-------- Material de entrada --------

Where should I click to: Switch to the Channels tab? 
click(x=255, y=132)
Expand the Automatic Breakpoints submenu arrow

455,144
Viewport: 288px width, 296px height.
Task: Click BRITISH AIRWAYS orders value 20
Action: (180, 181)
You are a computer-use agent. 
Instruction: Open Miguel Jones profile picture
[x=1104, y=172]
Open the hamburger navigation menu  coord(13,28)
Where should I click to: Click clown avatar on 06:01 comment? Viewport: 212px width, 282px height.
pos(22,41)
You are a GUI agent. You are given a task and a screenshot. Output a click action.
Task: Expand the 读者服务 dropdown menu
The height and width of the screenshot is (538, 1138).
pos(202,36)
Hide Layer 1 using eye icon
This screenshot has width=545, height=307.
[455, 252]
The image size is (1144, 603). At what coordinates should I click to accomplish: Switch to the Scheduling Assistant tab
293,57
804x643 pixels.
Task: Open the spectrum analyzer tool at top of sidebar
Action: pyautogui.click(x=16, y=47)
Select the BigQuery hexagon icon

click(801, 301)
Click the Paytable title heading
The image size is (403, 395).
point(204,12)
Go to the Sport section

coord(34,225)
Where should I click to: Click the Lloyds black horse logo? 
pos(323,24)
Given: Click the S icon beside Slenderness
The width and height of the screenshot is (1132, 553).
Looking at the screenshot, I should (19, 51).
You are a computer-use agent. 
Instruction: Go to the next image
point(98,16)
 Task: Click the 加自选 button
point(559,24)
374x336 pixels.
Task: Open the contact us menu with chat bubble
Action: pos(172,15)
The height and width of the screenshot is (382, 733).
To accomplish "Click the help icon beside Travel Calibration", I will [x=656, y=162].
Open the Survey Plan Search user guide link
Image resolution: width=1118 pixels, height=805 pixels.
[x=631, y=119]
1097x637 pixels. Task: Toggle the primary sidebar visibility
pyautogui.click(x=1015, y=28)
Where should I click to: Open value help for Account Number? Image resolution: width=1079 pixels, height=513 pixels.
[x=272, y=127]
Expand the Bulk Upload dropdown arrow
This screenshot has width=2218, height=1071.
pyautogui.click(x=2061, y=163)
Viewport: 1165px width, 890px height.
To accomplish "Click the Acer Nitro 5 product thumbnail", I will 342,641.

--------

Ejercicio breve:
Reproduce sin cambios las líneas del material que van desde la que contiene "Hide Layer 1 using eye icon" hasta el final, con ambos extremos incluidos.

Respuesta:
Hide Layer 1 using eye icon
This screenshot has width=545, height=307.
[455, 252]
The image size is (1144, 603). At what coordinates should I click to accomplish: Switch to the Scheduling Assistant tab
293,57
804x643 pixels.
Task: Open the spectrum analyzer tool at top of sidebar
Action: pyautogui.click(x=16, y=47)
Select the BigQuery hexagon icon

click(801, 301)
Click the Paytable title heading
The image size is (403, 395).
point(204,12)
Go to the Sport section

coord(34,225)
Where should I click to: Click the Lloyds black horse logo? 
pos(323,24)
Given: Click the S icon beside Slenderness
The width and height of the screenshot is (1132, 553).
Looking at the screenshot, I should (19, 51).
You are a computer-use agent. 
Instruction: Go to the next image
point(98,16)
 Task: Click the 加自选 button
point(559,24)
374x336 pixels.
Task: Open the contact us menu with chat bubble
Action: pos(172,15)
The height and width of the screenshot is (382, 733).
To accomplish "Click the help icon beside Travel Calibration", I will [x=656, y=162].
Open the Survey Plan Search user guide link
Image resolution: width=1118 pixels, height=805 pixels.
[x=631, y=119]
1097x637 pixels. Task: Toggle the primary sidebar visibility
pyautogui.click(x=1015, y=28)
Where should I click to: Open value help for Account Number? Image resolution: width=1079 pixels, height=513 pixels.
[x=272, y=127]
Expand the Bulk Upload dropdown arrow
This screenshot has width=2218, height=1071.
pyautogui.click(x=2061, y=163)
Viewport: 1165px width, 890px height.
To accomplish "Click the Acer Nitro 5 product thumbnail", I will 342,641.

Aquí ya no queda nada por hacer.